Sir Arthur Wallace, el famoso naturalista que le pisó los talones a Darwin con la teoría de la evolución por medio de selección natural, fue el primer científico en notar que, así como no se repetían los tonos de estas islas, tampoco lo hacían su fauna y flora correspondientes. Por ello trazó un vector imaginario: la línea de Wallace, raya biogeográfica que pasa entre Bali y Lombok y que divide a los animales del Pacífico Sur en dos grandes grupos. Al este: marsupiales, reptiles gigantes y zorros voladores. Al oeste: primates, elefantes enanos y ranas voladoras.

No hace falta mencionar que Komodo y su isla vecina Rinca, únicas moradas conocidas de dragones en el planeta, se localizan del lado de los reptiles gigantes. Son parajes agrestes y áridos. A primer instancia, poco hospitalarios. El calor rebasa los 40 grados a la sombra y la vegetación es ruda. El dosel forestal está rematado por árboles de algodón, ceibas espinosas y palmas. Desde las copas llega el altisonante escándalo de las cacatúas y sobre el sustrato de hojas secas abundan las cobras escupidoras.

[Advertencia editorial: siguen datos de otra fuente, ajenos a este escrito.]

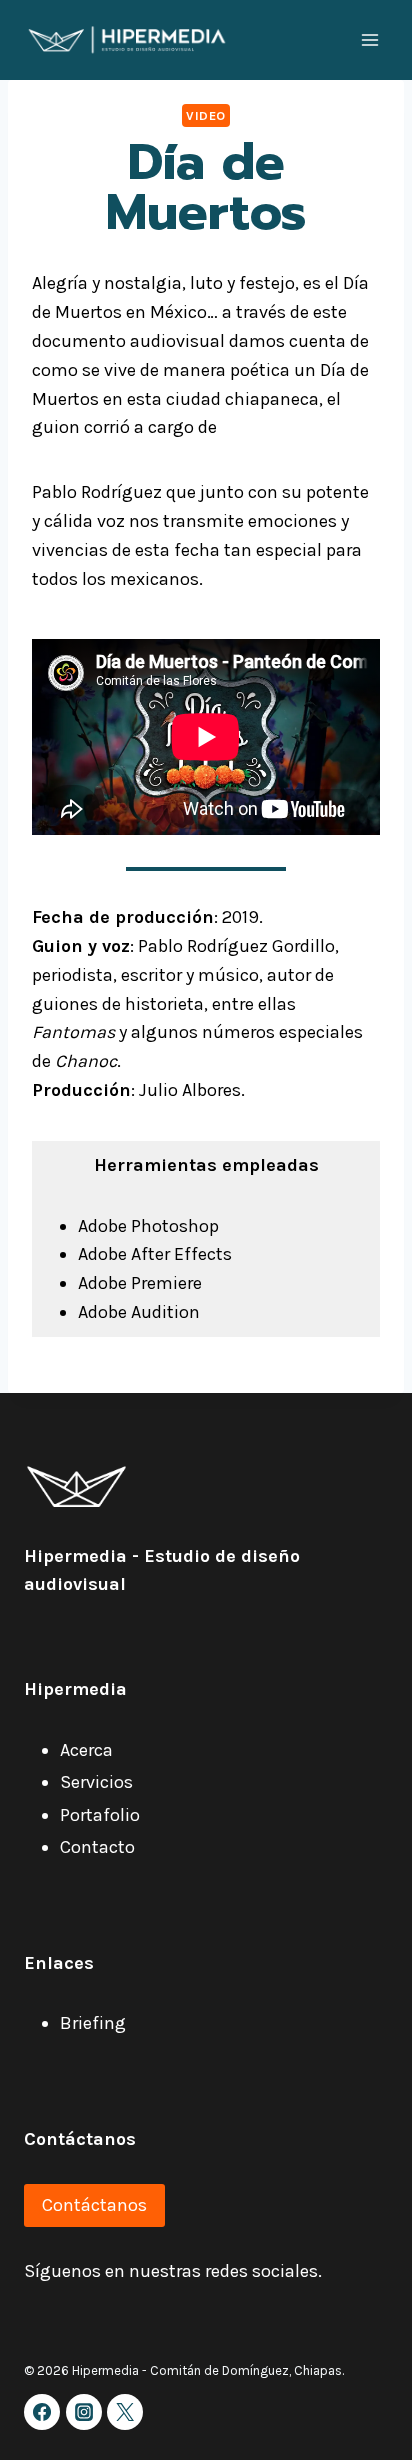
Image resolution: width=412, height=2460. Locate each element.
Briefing (93, 2023)
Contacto (97, 1847)
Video (206, 115)
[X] (125, 2412)
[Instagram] (84, 2412)
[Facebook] (42, 2412)
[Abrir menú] (369, 39)
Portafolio (100, 1815)
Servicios (96, 1782)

Entre las sombras se adivinan venados, búfalos de agua y jabalíes. Al descubrirlos furtivamente entre los matorrales y atestiguar el sobresalto que destella en su mirada, el primer pensamiento que se tiene es que quizás su preocupación se deba a nuestra interrupción. Pero no nos equivoquemos. La presencia humana les tiene completamente sin cuidado. Los rumiantes están en alerta perpetua, con los músculos tensos y los sentidos atentos, por otro motivo.

El pavor que se adivina en estas miradas esquivas se debe a que, aquí, el depredador supremo es una fiera casi mitológica. Una bestia arcaica con garras felinas, lengua bífida, piel achaquirada y aliento venenoso. El lagarto viviente más grande que existe. Este es el reino del Varanus komodoensis, un mundo antiguo en el que aún perdura la ley de los dinosaurios. En este sitio los reptiles coronan la cadena alimenticia y, siendo que los dragones son particularmente voraces, absolutamente todos en la maleza les tienen pánico.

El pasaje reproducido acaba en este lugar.